The dose of radiation is most highly concentrated right at the edge of the tissue cavity, Jozsef explains, but declines further away from the radioactive seed. Within tissue that lies one centimeter away from the edge of the tissue cavity, for example, the dose of radiation already has shrunk by half—and it keeps getting lower and lower the further away the tissue is from the site of the former tumor.

Brachytherapy is already a household word in the world of prostate cancer, as many oncologists offer it as a radiation therapy option to men with that malignancy. (The word brachy means “a short distance” in Greek, and refers to the closeness between the radiation source and the tissue physicians aim to irradiate.)

But breast brachytherapy is rarer and has only been around since the early 1990s. Until now, the procedure has been complex and invasive. Physicians have had to insert between 14 and 25 catheters with seeds in the breast to provide enough radiation to the right tissue area. MammoSite, however, has reduced that to a single catheter.

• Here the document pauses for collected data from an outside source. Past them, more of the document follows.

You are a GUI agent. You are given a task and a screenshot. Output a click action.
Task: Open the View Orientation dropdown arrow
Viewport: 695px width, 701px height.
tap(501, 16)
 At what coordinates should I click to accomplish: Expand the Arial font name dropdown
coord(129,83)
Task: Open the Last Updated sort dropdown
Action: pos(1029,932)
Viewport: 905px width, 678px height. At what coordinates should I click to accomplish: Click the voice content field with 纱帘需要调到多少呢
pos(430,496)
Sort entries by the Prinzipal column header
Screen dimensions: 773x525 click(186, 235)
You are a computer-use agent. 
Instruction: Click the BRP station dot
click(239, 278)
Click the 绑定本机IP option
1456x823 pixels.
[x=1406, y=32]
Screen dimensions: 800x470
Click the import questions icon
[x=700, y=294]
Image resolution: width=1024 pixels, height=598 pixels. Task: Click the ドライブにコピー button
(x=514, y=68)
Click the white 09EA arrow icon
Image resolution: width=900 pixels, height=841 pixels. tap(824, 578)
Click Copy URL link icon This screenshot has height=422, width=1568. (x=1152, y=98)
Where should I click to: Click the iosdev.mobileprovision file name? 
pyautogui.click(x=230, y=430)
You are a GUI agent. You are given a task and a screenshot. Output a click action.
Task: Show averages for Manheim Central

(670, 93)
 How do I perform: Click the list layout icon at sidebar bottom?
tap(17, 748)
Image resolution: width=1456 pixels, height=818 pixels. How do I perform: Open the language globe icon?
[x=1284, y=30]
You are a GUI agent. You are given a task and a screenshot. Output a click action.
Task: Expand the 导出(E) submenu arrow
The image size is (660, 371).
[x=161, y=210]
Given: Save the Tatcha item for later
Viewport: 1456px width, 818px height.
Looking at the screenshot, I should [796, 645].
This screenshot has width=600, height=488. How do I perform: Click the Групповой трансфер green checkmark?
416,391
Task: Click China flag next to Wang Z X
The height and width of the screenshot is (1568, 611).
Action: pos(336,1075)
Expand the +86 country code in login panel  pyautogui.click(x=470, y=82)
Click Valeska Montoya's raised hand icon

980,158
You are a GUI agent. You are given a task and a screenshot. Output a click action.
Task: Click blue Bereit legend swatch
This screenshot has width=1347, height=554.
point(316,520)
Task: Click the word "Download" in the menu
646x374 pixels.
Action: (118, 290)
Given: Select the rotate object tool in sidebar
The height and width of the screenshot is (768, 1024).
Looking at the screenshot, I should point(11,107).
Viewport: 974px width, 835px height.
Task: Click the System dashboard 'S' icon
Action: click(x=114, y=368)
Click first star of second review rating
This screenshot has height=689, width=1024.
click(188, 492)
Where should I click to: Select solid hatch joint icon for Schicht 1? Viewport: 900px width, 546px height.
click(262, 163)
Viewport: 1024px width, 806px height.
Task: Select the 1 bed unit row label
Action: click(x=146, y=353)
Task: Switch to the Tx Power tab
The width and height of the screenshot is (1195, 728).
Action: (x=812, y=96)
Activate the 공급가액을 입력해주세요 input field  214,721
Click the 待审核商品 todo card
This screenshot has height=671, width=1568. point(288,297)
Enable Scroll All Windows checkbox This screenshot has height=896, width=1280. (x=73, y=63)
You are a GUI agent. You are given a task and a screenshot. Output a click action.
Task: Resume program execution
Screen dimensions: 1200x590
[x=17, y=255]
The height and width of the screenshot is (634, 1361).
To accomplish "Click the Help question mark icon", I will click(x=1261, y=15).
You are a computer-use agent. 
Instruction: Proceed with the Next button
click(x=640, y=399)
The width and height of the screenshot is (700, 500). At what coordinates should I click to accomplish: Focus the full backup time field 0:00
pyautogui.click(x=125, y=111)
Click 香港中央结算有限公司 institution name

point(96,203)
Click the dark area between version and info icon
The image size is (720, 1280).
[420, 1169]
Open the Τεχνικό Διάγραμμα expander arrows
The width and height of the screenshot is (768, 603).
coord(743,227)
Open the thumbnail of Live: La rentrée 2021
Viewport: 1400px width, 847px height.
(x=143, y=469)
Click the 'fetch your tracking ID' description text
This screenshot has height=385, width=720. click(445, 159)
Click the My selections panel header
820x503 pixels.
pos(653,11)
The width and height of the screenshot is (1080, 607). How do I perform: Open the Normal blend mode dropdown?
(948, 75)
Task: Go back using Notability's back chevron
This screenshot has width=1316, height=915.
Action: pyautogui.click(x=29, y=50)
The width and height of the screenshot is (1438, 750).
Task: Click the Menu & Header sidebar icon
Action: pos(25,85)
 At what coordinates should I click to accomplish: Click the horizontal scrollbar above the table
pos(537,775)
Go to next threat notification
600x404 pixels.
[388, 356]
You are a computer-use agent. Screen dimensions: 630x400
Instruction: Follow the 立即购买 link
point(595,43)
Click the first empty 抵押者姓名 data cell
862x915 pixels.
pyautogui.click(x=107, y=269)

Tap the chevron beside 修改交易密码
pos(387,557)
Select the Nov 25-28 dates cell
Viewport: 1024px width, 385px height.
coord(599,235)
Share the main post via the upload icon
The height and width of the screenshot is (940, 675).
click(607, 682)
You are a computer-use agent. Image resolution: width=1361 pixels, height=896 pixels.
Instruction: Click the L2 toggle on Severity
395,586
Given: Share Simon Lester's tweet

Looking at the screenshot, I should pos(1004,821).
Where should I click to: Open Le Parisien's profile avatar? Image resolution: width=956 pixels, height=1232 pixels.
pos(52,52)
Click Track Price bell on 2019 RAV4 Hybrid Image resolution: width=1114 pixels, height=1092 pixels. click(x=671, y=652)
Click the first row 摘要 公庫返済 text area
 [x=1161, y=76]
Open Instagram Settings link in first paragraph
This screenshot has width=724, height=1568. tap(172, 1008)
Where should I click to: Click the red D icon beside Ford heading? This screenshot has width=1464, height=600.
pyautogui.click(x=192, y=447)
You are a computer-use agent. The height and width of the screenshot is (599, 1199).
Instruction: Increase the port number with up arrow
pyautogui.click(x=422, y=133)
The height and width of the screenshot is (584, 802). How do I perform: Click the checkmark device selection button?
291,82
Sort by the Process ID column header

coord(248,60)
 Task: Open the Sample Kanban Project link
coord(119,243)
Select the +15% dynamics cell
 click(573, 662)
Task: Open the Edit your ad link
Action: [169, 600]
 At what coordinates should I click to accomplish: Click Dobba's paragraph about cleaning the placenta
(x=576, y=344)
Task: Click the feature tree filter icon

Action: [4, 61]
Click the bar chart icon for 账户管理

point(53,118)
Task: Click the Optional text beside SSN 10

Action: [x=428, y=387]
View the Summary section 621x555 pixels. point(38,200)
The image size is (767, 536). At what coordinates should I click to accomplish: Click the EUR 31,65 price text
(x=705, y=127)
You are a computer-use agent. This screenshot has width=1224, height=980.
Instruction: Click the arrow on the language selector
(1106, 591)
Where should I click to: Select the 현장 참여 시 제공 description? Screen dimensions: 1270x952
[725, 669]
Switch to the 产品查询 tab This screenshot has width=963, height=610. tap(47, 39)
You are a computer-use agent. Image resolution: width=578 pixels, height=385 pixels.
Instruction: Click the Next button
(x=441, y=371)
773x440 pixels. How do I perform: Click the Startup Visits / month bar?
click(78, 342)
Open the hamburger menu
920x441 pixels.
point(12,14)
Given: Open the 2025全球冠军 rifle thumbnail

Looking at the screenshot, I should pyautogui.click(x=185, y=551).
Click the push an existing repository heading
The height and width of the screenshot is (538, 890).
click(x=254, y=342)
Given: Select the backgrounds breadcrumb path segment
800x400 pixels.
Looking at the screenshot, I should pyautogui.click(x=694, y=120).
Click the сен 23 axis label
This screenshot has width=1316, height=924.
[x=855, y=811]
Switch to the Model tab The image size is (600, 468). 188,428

Data back up brachy-therapy’s effectiveness. Two recent studies following 200 women for five years suggest that brachytherapy is as effective as external beam radiation in preventing breast cancer from coming back in women who have had a lumpectomy.

Deirdre Cohen, M.D., associate professor of radiation oncology, stressed that the therapy is appropriate only for certain cases of breast cancer.

“This is not for everyone,” Cohen says. “This is for patients with a small tumor, with a good margin around it. Ideally, you’re treating only those women with possible microspread of cancer to the immediate surrounding tissues.”

First of all, the treatment is meant to be a component of breast-conserving therapy, accompanying a lumpectomy. Lumpectomies generally are an option for women with early stage tumors (up to about 3 centimeters across) that have not spread. Because of mammograms and early detection methods, about seven out of 10 breast cancers today are considered treatable through lumpectomy.

Secondly, women with very small breasts may not be good MammoSite candidates, oncologists say. Tumors too close to the ribs or closer than 5 millimeters to the skin also make such treatment difficult.

Finally, older women tend to be better candidates than younger patients. “The younger you are when you get breast cancer, the more aggressive the cancer tends to be,” Cohen says. “This treatment would be best for nonaggressive tumors, so patient age and characteristics of the cancer play a part in making therapy decisions.”

Currently, the U.S. Food and Drug Administration has only approved MammoSite for the treatment of small, invasive breast cancers. But Streeter is hopeful that it will work against ductal carcinoma in situ, or DCIS, a condition in which cancerous cells are confined to the milk duct and have not spread to surrounding fatty tissue.

USC/Norris likely will lead testing on the effectiveness of MammoSite for DCIS, Streeter says.

Melvin J. Silverstein, M.D., professor of surgery and medical director of the Harold E. and Henrietta C. Lee Breast Center, says he strives to treat patients with DCIS without any radiation at all. A renowned DCIS expert, Silverstein always tries to remove a sufficiently large amount of tissue around the suspected DCIS area, then restores the look of the breast using oncoplastic techniques that combine plastic surgery and cancer surgery.

But if pathologists find that the area of clear, healthy tissue surrounding the excised tumor turned out to be too narrow, then radiation oncologists must irradiate the breast to destroy any potential remaining cancer cells—just as they do in women with invasive cancers. In that case, MammoSite would be an excellent alternative for DCIS patients, Silverstein says, if it proves effective in trials.

“The data on invasive cancers is quite favorable,” Silverstein says, “so we’re excited about it.”